A simple parallel implementation of the Smith Waterman's algorithm, created as a university assignment. Parallelism was achieved using the OpenMp API for multi-threaded applications and AVX vectorization for finer tuning.
This implementation uses the wave-front method, for anti-diagonal calculation of the score matrix. The last, is a NxM
float matrix, where N,M
are the lengths of the two input sequences. The score matrix calculation, happens in blocks of variable size. The blocking size, is determined by the number of threads available, as well as the sequences' size and other fine-tuned constants defined through benchmarking on our machine.
The computational phase follows a consumer producer pattern. The master thread, produces OpenMP Tasks for each block in the score matrix, which are later consumed by working threads using AVX vectorization instructions, when applicable, to speed-up the calculations.
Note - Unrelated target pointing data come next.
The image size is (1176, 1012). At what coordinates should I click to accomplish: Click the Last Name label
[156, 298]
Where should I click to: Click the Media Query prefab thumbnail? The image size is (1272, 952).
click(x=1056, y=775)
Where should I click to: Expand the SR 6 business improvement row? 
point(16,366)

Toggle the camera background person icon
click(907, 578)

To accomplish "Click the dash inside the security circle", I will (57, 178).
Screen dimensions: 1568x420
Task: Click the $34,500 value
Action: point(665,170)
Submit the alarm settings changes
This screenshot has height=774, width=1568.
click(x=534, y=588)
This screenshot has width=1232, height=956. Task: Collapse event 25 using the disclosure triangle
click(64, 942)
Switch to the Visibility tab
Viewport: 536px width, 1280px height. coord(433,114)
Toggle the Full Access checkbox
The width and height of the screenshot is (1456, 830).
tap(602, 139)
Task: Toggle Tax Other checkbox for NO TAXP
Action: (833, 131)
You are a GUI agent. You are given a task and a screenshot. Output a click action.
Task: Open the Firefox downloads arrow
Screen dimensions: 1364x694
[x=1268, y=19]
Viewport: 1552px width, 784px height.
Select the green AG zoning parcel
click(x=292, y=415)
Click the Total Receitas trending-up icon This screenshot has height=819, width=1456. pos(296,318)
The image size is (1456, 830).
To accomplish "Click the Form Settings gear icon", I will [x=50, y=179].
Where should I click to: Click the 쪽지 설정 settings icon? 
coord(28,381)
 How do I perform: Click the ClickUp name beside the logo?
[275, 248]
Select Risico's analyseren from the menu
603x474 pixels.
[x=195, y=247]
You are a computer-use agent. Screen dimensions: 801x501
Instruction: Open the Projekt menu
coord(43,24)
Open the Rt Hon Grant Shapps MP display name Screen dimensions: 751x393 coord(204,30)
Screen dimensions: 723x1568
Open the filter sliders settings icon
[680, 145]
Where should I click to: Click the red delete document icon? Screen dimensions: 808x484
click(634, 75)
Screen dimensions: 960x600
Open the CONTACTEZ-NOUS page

For more information on the decisions of this design and overall walk-through on the development check the project's report.
Each of these implementation were tested with no optimization -O0
and all optimizations -O3
flags, using one to four threads (systems maximum). The table bellow contains the speed-up measurement against the simple serial implementation:
# Threads | 1 | 2 | 4 |
---|---|---|---|
OpenMP-O0 | 1.15 | 2.12 | 2.63 |
OpenMP-O3 | 1.58 | 3.00 | 3.67 |
OpenMP-O0 + AVX | 2.93 | 5.41 | 6.74 |
OpenMP-O3 + AVX | 3.48 | 6.18 | 8.14 |
Input test sequences are provided, in the data directory of this project. To compare the execution of the original and the parallel implementation, simply run the compare.sh
script from the root directory, of this project. This script, takes as argument a number #0-2
, which represent small, medium and a large test cases.
# Test on a medium length sequence
$ ./compare.sh 1
To compile each implementation, simply run the make
command. The build requirements are listed below:
- g++ compiler with OpenMp v4.0 or greater
- AVX enabled CPU
Troubleshooting: setting the
__SIMD__
flag to zero, will resolve vectorization related errors, on systems which don't support Intel AVX Intrinsics.
This is not a "great" implementation to be used for real purposes. There are really faster and more flexible implementations out there. This is just a university project, heavily optimized to run on a specific machine.